The United States and Iran have reached a deal to reopen the Strait of Hormuz and end a naval blockade, President Donald Trump said.
The agreement aims to stabilize global energy supplies after a 15-week conflict disrupted oil shipments through one of the world's most critical maritime chokepoints [1].
"We have a deal with Iran to reopen the Strait of Hormuz," Trump said [1].
Global markets reacted immediately to the news. Oil prices fell more than six percent as concerns over a potential supply crunch eased [2]. The drop followed the announcement of the U.S.-brokered cease-fire agreement between Israel and Iran [2].
U.S. equity markets also saw gains. The Nasdaq index rose three percent [3], while the S&P 500 climbed one percent [4]. The surge reflects investor relief that the shipping lanes in the Persian Gulf will return to normal operations.
The conflict had previously threatened the flow of petroleum to international markets, leading to volatile pricing and heightened geopolitical tension.

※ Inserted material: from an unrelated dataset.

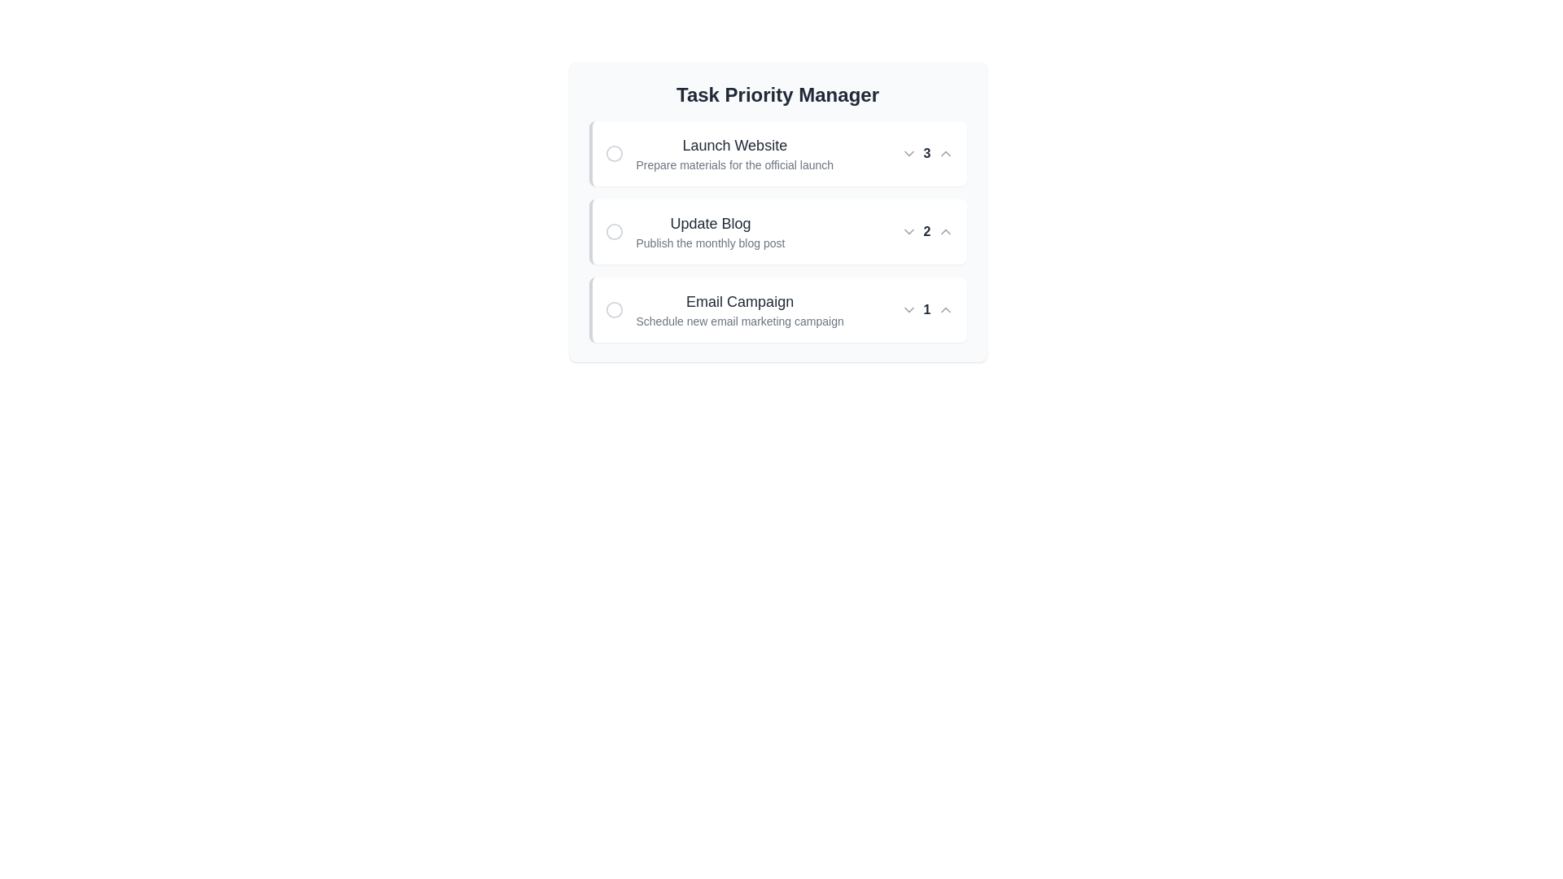 The height and width of the screenshot is (879, 1563). Describe the element at coordinates (613, 232) in the screenshot. I see `keyboard navigation` at that location.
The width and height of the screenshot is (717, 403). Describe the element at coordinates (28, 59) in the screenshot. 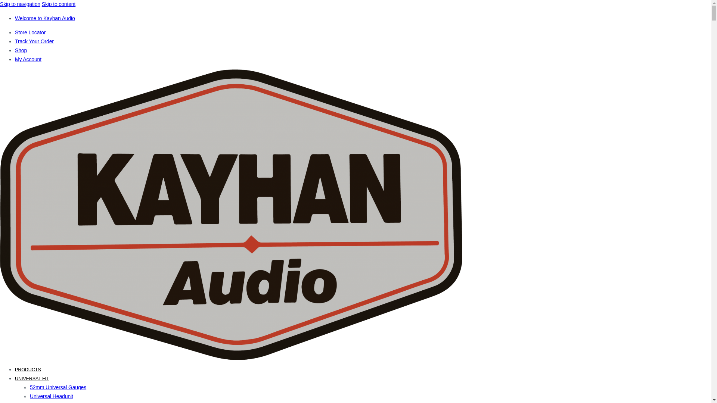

The current deal seeks to resolve these disruptions and restore the flow of commerce through the strait [1].
Industry analysts said oil futures tumbled on Tuesday after Trump touted the agreement [2]. The move signals a shift in the diplomatic approach to the region and an effort to lower the cost of energy for global consumers.
“"We have a deal with Iran to reopen the Strait of Hormuz,"”
The reopening of the Strait of Hormuz removes a primary geopolitical risk premium from the price of crude oil. By ending the 15-week blockade, the deal reduces the likelihood of a global energy crisis and provides short-term stability to U.S. stock indices, though the long-term durability of the cease-fire depends on the sustained diplomatic relations between the U.S., Iran, and Israel.